ByteSpring Open-Source CMS Review
Posted on May 09, 2007
The other day, right after I finished a review of open source CMS systems, Jason Sheedy announced the release of his Bytespring CMS as open-source under the Lesser General Public License (LGPL). You can view a demo at http://demo.bytespring.com/.
Bytespring fits in nicely with the smaller scale of the CMS systems I reviewed the other day. Its goal is to handle the core necessities of a small(ish) dynamic site with minimal difficulty in both the installation and configuration. Bytespring runs on Model-Glue 1.1 which is provided with the install documents.Installation
The installation was really just a matter of unzipping the files into my sites root (and unzipping the Model-Glue files as well) . Other than that, there were a few items I could configure in the /beans/config/constants.xml.cfm file, but everything ran out of the box since Bytespring does not require a datasource (more on that later). One note, and this isn't the fault of the author, but I hit some issues with Scorpio compatibility in a couple method names; I am not going to say what methods here for NDA reasons. These were easily fixed with sitewide find/replace.
::::
▶ _List of tasks_
• A. According to the ByteSpring review, under what license was Bytespring CMS released as open source?
• B. Reproduce the ByteSpring review word for word, everything from "ByteSpring Open-Source CMS" down to "demo at http://demo.bytespring.com/.".
• C. Write the next part of the ByteSpring CMS review, picking up after its last sentence.
::::
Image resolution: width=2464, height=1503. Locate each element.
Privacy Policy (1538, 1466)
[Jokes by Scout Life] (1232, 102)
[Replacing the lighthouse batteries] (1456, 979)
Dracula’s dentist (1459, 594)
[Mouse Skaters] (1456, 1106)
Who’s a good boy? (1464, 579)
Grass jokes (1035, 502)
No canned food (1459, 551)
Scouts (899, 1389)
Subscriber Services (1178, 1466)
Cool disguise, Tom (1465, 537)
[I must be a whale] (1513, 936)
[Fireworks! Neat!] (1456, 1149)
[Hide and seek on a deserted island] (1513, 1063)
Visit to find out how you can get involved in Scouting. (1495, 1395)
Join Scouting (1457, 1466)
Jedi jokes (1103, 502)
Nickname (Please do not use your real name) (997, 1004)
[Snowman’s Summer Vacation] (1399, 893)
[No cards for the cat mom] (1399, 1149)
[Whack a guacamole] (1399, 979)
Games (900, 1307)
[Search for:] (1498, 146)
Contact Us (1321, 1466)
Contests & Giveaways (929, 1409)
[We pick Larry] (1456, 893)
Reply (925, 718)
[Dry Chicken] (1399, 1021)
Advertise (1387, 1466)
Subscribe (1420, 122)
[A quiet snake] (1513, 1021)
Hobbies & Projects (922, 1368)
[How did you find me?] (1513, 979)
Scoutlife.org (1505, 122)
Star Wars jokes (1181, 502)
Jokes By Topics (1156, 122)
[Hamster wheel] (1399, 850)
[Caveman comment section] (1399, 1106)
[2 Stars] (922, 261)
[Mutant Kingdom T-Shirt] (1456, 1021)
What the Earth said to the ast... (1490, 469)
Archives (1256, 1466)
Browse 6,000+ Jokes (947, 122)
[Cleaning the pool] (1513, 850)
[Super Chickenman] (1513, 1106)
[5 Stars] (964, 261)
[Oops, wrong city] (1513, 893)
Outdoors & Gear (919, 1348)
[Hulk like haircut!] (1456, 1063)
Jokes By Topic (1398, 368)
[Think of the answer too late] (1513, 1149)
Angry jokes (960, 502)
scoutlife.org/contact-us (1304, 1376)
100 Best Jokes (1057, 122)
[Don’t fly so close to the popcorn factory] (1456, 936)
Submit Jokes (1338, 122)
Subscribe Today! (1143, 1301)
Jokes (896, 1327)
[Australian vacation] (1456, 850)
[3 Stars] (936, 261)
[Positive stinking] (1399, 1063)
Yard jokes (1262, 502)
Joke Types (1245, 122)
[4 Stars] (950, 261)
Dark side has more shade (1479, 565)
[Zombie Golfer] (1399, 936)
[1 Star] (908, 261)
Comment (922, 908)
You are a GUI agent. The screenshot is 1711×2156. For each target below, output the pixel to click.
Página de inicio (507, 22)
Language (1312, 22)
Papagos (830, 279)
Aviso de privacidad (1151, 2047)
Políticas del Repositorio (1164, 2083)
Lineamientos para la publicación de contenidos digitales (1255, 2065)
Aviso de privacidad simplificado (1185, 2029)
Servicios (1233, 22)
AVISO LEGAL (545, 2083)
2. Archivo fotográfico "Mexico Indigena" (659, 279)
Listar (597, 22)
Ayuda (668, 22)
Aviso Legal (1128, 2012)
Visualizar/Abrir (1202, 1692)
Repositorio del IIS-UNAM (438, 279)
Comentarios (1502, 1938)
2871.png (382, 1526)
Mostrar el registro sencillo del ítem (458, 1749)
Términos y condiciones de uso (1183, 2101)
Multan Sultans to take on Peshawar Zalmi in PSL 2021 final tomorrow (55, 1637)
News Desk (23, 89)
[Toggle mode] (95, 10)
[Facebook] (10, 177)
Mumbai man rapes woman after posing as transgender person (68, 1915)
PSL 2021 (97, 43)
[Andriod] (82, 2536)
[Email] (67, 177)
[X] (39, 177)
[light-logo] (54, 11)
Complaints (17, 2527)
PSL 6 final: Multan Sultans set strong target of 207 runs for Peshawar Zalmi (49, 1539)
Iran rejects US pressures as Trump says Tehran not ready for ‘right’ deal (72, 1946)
::::
▶ _Answers by item number_
• A. The Lesser General Public License (LGPL).

• B.
ByteSpring Open-Source CMS Review
Posted on May 09, 2007
The other day, right after I finished a review of open source CMS systems, Jason Sheedy announced the release of his Bytespring CMS as open-source under the Lesser General Public License (LGPL). You can view a demo at http://demo.bytespring.com/.

• C.
Content Management and Administration
Working with Bytespring was relatively intuitive as well and the inline administration UI will work well for clients without much internet experience. There is some basic documentation available in the form of a "User FAQ." All of the page editing is done through FCKEditor and saved to an XML file (more precisely an .xml.cfm file) within the /data/content/page folder. Form pages can be created through the wysiwyg editor built into FCKEditor. Page data also includes some basic metadata like keywords and description. Pages can also have friendly URLs so that either /index.cfm/Homepage or/go2/Homepage both will work for instance. Inserting images and links into content worked nicely out of the box.
One thing that I noticed in that pages do not have any sort of versioning. There also does not appear to be any workflow though you can add users to either the Admin or Guest roles - it did not appear that these roles were directly customizable either. It is also important to note that the user data was also stored in XML text files and therefore the username and password was accessible as plain text for anyone with access to the site files. While this may not be a major concern for the intended target client, it is something to consider.
The news, menu and users data are all stored in a similar fashion to pages except they are in a WDDX packet. News elements contain a short teaser and a link to an existing internal target, external URL or have no link. The seperate navigation management also allows easy linking to internal pages or external URLs, though navigation appears to be limited to two levels.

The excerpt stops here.